Blake Mobley is a former CIA analyst now working at RAND. Terrorism and Counterintelligence: How Terrorist Groups Elude Detection looks at how a number of terrorist organizations have approached the important task of counter-intelligence, and how different key factors shape the challenges and efficiency of their counter-intelligence work.
This is a book that really didn't need to be a whole book for the conclusions it draws, as they're pretty easily summarized in three sentences or less, but I still found it worth reading not just for the discussion of exactly how these factors shape the counter-intelligence work, but also for the general discussion of principles of counter-intelligence work, and the terrorist group histories – the case studies, so to speak – which illustrate Mobley's points. There are four chapters on the Provisional IRA, Fatah & Black September, Al Qaida, and the Egyptian Islamic Group, respectively, as well as a chapter on a number of embryonic terrorist groups who failed to meet the counter-intelligence challenges their situations entailed, and who consequently were eliminated.
I won't rehash the histories of the various groups here; there's Wikipedia and Mobley's book (and others) for those sufficiently interested, and I'm a bit short on time. Instead, I'll present the major theoretical findings of the book – or, the three key factors that "shape how and how well a group identifies and mitigates (…) counterintelligence threats".
The job of counter-intelligence is to defend the organization against human spies, technical collection of various forms of communication, direct observation of the organization's activities in its area of operations and/or controlled territory, passive observation of the group's members moving in/through hostile territory, and exposure in the media.

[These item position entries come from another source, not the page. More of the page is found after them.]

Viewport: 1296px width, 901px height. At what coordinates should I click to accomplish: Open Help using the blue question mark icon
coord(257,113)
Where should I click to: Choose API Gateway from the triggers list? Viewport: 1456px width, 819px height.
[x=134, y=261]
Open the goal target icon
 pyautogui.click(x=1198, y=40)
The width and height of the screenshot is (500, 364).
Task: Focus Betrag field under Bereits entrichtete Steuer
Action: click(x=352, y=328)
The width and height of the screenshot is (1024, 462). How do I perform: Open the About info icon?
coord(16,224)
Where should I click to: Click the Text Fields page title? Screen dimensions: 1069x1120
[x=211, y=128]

Organizational structure – more specifically, whether the organizations is strongly controlled top-down or its control functions are decentralized, determines whether there'll be strong, standardized procedures in place to deny the enemy's attempts to penetrate the organization. Standard operating procedures will greatly improve counter-intelligence capabilities – but it also entails a risk: if the enemy knows what your organization is doing to prevent penetration, it can adapt to counter those specific standards and procedures. If, instead, the counter-intelligence methods used depend on who the local commander is, it becomes much harder for the enemy to predict.
Popular support makes it harder for the group's enemies to find informants, and to move among the group's supportive populations undetected and/or unreported. However, if you spend too much time and energy on gaining the population's support – for example, through frequent media appearances – you risk accidentally offering information that your enemies will use to get at you (Mobley offers Yassir Arafat's many media appearances as an example of this).
Controlled territory makes it a lot easier for a terrorist group to train and plan activities, and makes it a problem for its enemies to get close to observe and penetrate it. However, at the same time, it offers those enemies a clear and obvious target for their intelligence operations – and it can also make the terrorist organization overly confident, leading to laxer standards and thus increased opportunities for its enemies.
Anyway, recommended. A negative review on Amazon lists a number of details supposedly wrong with the PIRA chapter, but they're all just that; details that don't seem to affect the general narrative in any major way, nor the theoretical conclusions.
(Unfortunately, I've been unable to verify whether this is the same Blake Mobley who's apparently written a number of Dungeons and Dragons stuff.)